Saturday, July 11, 2020

£1 trillion a year to tax havens

Multinational firms shift $1.3 trillion (£1 trilllion) a year into tax havens.

The vast scale of profit shifting by multinationals costs governments $330bn in lost revenues, deepens inequality and benefits a minority of wealthy individuals and large corporations at the expense of ordinary people and public services, the Tax Justice Network said

The UK is a key part of an “axis of tax avoidance“, along with the Netherlands, Switzerland and Luxembourg, that facilitates 72 per cent of corporate tax dodging, according to the Tax Justice Network, which conducted the research. It analysed data collected by the Organisation for Economic Co-operation and Development (OECD), which breaks down, for the first time, where firms make their profits, rather than simply where their accountants choose to say those profits are made to give the most complete picture yet of the damage that corporate tax dodging does to nations’ public finances. The OECD data is an example of country-by-country reporting — seen as a key weapon in the fight against tax avoidance. Typically multinationals’ report their accounts at the group level, allowing companies within the group to shift profits between themselves by charging each other fees or interest. Through this method, an online bookseller based in Luxembourg, for example, or a smartphone maker in Ireland, could ensure that profits made all over Europe were moved into countries that charge ultra-low rates of tax, saving the hypothetical companies billions of euros.
Country-by-country reporting exposes this practice by breaking down sales, costs and profits into each jurisdiction, based on where activity actually happened.

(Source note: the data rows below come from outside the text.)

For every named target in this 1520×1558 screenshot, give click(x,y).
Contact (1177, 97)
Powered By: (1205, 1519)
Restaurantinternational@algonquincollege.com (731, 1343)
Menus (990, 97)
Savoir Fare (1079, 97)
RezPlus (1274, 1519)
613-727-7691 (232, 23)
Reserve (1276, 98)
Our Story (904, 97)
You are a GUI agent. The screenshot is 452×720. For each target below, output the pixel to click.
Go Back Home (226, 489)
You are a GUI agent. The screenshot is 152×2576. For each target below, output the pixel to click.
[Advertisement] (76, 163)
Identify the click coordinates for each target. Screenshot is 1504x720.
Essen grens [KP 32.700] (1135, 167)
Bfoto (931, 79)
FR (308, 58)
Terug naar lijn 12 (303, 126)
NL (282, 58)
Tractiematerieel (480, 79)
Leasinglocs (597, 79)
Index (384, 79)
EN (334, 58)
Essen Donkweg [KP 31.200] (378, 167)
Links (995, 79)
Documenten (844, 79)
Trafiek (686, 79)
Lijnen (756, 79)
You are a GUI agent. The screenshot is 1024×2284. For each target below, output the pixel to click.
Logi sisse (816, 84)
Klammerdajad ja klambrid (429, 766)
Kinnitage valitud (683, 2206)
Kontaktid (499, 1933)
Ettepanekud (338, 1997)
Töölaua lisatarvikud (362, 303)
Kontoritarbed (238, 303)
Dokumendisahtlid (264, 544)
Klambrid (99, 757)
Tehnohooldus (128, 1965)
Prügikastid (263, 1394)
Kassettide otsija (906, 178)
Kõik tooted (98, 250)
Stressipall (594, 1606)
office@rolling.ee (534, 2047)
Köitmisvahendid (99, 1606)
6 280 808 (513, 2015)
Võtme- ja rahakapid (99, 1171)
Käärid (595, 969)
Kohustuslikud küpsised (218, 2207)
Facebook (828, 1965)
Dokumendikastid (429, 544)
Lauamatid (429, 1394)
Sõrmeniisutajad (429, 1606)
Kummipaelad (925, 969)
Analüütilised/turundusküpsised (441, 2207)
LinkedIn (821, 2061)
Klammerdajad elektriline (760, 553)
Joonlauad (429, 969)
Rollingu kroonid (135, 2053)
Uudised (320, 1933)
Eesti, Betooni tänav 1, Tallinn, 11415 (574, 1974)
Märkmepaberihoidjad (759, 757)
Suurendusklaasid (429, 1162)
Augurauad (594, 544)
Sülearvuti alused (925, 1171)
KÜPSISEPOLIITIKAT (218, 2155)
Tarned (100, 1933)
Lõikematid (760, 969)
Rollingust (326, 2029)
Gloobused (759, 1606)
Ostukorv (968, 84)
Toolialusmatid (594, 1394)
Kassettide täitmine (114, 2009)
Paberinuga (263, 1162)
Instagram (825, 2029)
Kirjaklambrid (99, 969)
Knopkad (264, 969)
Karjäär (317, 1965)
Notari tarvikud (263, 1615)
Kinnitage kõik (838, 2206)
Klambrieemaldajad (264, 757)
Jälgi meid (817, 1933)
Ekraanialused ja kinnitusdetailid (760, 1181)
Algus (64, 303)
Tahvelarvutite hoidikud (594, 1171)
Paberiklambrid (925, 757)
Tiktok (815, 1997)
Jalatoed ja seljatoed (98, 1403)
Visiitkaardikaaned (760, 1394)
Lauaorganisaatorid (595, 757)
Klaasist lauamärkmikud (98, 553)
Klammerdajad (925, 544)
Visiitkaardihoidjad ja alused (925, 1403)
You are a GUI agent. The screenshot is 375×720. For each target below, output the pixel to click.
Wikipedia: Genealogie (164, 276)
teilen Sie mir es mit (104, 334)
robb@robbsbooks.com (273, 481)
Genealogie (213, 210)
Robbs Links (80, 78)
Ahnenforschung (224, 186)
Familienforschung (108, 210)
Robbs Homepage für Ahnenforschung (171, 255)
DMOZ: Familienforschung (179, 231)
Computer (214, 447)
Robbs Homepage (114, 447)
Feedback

From the 15 countries who reported comparable data, the Tax Justice Network tracked $467bn of profits shifted into tax havens. After extrapolating the figures out to other countries, and accounting for under-reporting of tax avoidance, TJN estimated that $1.3 trillion is artificially shifted into low-tax countries every year.

The Netherlands generous rules on corporate taxation enabled corporations to shift $95bn of profits, dodging $24bn of tax. The true figure is likely to be significantly higher, as the figures only relate to the partial data reported to the OECD.

Rosa Pavanelli, general secretary of Public Services International union said the tax avoidance exposed by the OECD data is a “direct contributing factor to the shocking underfunding of our public services, which the Covid-19 pandemic has fully exposed”.